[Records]
■ ■ ■ ■

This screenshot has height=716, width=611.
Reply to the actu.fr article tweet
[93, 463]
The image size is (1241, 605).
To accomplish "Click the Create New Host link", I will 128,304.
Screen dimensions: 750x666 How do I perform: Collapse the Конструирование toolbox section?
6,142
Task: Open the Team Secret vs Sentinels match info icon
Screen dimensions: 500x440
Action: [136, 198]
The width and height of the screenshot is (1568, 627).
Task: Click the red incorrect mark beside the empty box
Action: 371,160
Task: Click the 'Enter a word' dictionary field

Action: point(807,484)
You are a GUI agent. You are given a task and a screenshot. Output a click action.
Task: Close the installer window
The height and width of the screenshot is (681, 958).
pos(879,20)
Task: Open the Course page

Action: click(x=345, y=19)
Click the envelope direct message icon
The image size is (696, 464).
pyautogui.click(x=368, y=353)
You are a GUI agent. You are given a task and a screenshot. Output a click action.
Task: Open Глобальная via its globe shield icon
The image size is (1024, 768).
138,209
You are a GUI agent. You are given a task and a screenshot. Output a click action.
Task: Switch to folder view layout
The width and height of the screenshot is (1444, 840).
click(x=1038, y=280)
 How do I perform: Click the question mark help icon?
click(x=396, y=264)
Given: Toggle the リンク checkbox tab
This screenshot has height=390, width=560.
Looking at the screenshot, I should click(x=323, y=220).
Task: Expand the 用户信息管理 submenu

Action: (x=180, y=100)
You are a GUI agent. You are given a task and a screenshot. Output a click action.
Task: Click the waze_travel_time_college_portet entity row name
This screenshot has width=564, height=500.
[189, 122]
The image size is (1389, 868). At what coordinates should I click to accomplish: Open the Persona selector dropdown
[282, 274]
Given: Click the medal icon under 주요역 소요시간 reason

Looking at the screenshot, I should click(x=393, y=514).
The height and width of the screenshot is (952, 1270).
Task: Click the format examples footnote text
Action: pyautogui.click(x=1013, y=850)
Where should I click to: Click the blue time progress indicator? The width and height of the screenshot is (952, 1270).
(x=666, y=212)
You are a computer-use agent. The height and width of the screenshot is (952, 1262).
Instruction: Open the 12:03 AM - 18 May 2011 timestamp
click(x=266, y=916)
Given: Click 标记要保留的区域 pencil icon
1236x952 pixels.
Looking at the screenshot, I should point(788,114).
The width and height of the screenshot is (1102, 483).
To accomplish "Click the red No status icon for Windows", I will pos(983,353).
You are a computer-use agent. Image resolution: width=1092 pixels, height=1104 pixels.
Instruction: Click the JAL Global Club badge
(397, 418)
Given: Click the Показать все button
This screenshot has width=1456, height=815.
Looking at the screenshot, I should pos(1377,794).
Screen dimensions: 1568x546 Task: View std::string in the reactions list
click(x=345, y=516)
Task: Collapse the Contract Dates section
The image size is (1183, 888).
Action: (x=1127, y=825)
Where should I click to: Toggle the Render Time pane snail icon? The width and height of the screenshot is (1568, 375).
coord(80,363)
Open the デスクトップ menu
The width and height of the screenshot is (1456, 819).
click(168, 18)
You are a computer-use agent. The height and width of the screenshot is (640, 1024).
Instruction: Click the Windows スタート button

■ ■ ■ ■

» **INSTRUCTIONS FOR THE TASK**:
Can you rewrite the material above as a Markdown table with the columns "No." and "Line," giving each line its own row and skipping blank lines?

» **ANSWER TO THE TASK**:
| No. | Line |
|---|---|
| 1 | This screenshot has height=716, width=611. |
| 2 | Reply to the actu.fr article tweet |
| 3 | [93, 463] |
| 4 | The image size is (1241, 605). |
| 5 | To accomplish "Click the Create New Host link", I will 128,304. |
| 6 | Screen dimensions: 750x666 How do I perform: Collapse the Конструирование toolbox section? |
| 7 | 6,142 |
| 8 | Task: Open the Team Secret vs Sentinels match info icon |
| 9 | Screen dimensions: 500x440 |
| 10 | Action: [136, 198] |
| 11 | The width and height of the screenshot is (1568, 627). |
| 12 | Task: Click the red incorrect mark beside the empty box |
| 13 | Action: 371,160 |
| 14 | Task: Click the 'Enter a word' dictionary field |
| 15 | Action: point(807,484) |
| 16 | You are a GUI agent. You are given a task and a screenshot. Output a click action. |
| 17 | Task: Close the installer window |
| 18 | The height and width of the screenshot is (681, 958). |
| 19 | pos(879,20) |
| 20 | Task: Open the Course page |
| 21 | Action: click(x=345, y=19) |
| 22 | Click the envelope direct message icon |
| 23 | The image size is (696, 464). |
| 24 | pyautogui.click(x=368, y=353) |
| 25 | You are a GUI agent. You are given a task and a screenshot. Output a click action. |
| 26 | Task: Open Глобальная via its globe shield icon |
| 27 | The image size is (1024, 768). |
| 28 | 138,209 |
| 29 | You are a GUI agent. You are given a task and a screenshot. Output a click action. |
| 30 | Task: Switch to folder view layout |
| 31 | The width and height of the screenshot is (1444, 840). |
| 32 | click(x=1038, y=280) |
| 33 |  How do I perform: Click the question mark help icon? |
| 34 | click(x=396, y=264) |
| 35 | Given: Toggle the リンク checkbox tab |
| 36 | This screenshot has height=390, width=560. |
| 37 | Looking at the screenshot, I should click(x=323, y=220). |
| 38 | Task: Expand the 用户信息管理 submenu |
| 39 | Action: (x=180, y=100) |
| 40 | You are a GUI agent. You are given a task and a screenshot. Output a click action. |
| 41 | Task: Click the waze_travel_time_college_portet entity row name |
| 42 | This screenshot has width=564, height=500. |
| 43 | [189, 122] |
| 44 | The image size is (1389, 868). At what coordinates should I click to accomplish: Open the Persona selector dropdown |
| 45 | [282, 274] |
| 46 | Given: Click the medal icon under 주요역 소요시간 reason |
| 47 | Looking at the screenshot, I should click(x=393, y=514). |
| 48 | The height and width of the screenshot is (952, 1270). |
| 49 | Task: Click the format examples footnote text |
| 50 | Action: pyautogui.click(x=1013, y=850) |
| 51 | Where should I click to: Click the blue time progress indicator? The width and height of the screenshot is (952, 1270). |
| 52 | (x=666, y=212) |
| 53 | You are a computer-use agent. The height and width of the screenshot is (952, 1262). |
| 54 | Instruction: Open the 12:03 AM - 18 May 2011 timestamp |
| 55 | click(x=266, y=916) |
| 56 | Given: Click 标记要保留的区域 pencil icon |
| 57 | 1236x952 pixels. |
| 58 | Looking at the screenshot, I should point(788,114). |
| 59 | The width and height of the screenshot is (1102, 483). |
| 60 | To accomplish "Click the red No status icon for Windows", I will pos(983,353). |
| 61 | You are a computer-use agent. Image resolution: width=1092 pixels, height=1104 pixels. |
| 62 | Instruction: Click the JAL Global Club badge |
| 63 | (397, 418) |
| 64 | Given: Click the Показать все button |
| 65 | This screenshot has width=1456, height=815. |
| 66 | Looking at the screenshot, I should pos(1377,794). |
| 67 | Screen dimensions: 1568x546 Task: View std::string in the reactions list |
| 68 | click(x=345, y=516) |
| 69 | Task: Collapse the Contract Dates section |
| 70 | The image size is (1183, 888). |
| 71 | Action: (x=1127, y=825) |
| 72 | Where should I click to: Toggle the Render Time pane snail icon? The width and height of the screenshot is (1568, 375). |
| 73 | coord(80,363) |
| 74 | Open the デスクトップ menu |
| 75 | The width and height of the screenshot is (1456, 819). |
| 76 | click(168, 18) |
| 77 | You are a computer-use agent. The height and width of the screenshot is (640, 1024). |
| 78 | Instruction: Click the Windows スタート button |